» **Stored data entries**
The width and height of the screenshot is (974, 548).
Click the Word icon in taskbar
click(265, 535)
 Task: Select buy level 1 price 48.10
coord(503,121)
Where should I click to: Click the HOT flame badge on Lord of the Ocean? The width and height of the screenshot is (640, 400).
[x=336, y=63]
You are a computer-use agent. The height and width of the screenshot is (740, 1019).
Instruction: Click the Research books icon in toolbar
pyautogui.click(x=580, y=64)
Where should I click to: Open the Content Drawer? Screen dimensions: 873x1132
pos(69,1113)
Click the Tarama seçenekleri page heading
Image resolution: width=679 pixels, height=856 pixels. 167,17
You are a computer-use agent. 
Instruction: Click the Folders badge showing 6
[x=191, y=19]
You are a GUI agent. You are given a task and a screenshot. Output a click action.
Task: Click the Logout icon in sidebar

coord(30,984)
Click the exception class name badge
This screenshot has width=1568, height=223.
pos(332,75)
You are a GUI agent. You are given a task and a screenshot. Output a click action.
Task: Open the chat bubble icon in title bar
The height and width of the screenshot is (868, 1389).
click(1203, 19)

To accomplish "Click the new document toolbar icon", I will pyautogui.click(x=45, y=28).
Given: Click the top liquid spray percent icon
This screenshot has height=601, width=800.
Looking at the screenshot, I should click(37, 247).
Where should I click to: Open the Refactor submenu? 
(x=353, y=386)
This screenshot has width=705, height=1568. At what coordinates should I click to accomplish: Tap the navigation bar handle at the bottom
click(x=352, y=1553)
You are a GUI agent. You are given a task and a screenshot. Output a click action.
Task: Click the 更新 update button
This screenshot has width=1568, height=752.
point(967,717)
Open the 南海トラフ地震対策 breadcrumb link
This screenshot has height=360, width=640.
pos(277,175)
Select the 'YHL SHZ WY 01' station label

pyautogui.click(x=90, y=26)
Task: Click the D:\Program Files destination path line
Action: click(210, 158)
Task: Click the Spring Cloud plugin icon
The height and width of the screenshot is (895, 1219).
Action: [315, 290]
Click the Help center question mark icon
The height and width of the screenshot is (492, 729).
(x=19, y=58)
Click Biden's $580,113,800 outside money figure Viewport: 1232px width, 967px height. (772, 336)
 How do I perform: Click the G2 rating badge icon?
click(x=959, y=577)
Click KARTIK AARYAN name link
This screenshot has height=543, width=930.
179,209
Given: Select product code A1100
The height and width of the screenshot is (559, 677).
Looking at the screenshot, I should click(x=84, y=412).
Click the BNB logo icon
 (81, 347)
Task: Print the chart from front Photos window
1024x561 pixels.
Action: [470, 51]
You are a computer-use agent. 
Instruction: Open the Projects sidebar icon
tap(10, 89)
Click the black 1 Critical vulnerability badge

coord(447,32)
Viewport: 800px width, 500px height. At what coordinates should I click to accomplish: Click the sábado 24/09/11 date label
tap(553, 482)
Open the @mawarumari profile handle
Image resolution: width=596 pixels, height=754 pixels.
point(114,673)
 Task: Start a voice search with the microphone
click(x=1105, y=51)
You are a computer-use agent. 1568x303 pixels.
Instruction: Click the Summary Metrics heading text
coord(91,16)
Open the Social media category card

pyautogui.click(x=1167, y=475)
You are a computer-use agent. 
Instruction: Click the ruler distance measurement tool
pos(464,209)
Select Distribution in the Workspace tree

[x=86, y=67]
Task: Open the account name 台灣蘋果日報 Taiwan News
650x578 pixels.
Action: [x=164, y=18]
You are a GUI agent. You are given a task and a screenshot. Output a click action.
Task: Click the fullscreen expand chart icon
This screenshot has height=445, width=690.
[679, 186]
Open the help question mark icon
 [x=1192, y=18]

» **Task directions**
Lines from the one containing "Open the Social media category card" to the end of the data are to be printed exactly, including the first and last.

» **Solution to this task**
Open the Social media category card

pyautogui.click(x=1167, y=475)
You are a computer-use agent. 
Instruction: Click the ruler distance measurement tool
pos(464,209)
Select Distribution in the Workspace tree

[x=86, y=67]
Task: Open the account name 台灣蘋果日報 Taiwan News
650x578 pixels.
Action: [x=164, y=18]
You are a GUI agent. You are given a task and a screenshot. Output a click action.
Task: Click the fullscreen expand chart icon
This screenshot has height=445, width=690.
[679, 186]
Open the help question mark icon
 [x=1192, y=18]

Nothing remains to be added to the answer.